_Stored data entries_

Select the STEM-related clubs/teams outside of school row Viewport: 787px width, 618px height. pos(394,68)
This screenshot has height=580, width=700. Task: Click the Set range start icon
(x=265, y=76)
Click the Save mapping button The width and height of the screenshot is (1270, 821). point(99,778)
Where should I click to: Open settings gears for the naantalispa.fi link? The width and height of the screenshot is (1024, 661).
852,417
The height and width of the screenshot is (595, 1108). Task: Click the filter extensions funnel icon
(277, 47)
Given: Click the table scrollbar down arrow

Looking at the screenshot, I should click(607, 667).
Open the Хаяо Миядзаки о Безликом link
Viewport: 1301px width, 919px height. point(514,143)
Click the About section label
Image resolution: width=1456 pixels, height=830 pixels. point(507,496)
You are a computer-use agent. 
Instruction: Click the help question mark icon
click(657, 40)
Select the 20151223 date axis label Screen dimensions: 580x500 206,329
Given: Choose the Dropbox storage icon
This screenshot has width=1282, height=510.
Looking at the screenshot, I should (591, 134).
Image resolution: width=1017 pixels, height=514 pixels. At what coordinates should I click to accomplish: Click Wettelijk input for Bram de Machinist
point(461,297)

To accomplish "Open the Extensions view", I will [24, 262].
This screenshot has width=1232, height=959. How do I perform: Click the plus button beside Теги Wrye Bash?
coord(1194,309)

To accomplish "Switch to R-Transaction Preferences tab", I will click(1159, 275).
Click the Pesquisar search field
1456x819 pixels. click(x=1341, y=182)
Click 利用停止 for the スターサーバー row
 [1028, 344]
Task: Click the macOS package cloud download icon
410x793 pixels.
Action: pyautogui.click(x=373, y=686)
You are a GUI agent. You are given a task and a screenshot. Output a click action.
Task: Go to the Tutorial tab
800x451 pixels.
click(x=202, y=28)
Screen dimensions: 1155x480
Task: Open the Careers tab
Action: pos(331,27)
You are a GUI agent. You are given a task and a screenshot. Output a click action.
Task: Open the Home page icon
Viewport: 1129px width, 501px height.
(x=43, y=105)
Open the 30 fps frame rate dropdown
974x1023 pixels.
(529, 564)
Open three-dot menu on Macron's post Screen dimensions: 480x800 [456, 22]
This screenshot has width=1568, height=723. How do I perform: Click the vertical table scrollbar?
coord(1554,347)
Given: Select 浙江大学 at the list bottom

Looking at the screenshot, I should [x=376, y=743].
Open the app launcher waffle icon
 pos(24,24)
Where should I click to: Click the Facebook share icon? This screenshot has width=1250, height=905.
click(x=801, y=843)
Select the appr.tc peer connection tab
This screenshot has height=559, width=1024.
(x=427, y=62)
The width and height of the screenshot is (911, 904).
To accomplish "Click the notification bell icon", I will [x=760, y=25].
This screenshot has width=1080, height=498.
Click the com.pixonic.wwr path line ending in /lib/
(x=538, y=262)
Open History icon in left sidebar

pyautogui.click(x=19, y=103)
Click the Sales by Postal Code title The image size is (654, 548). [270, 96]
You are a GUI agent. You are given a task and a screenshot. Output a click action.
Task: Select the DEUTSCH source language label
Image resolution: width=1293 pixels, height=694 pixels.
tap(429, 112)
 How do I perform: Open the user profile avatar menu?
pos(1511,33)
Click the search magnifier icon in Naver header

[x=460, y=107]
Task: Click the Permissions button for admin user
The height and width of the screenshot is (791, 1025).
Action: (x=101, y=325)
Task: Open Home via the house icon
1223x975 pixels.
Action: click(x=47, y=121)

_ABOUT THIS TASK_
Apply a filter for "will" to the entries and show each line that passes.

_EXERCISE ANSWER_
To accomplish "Open the Extensions view", I will [24, 262].
To accomplish "Switch to R-Transaction Preferences tab", I will click(1159, 275).
To accomplish "Click the notification bell icon", I will [x=760, y=25].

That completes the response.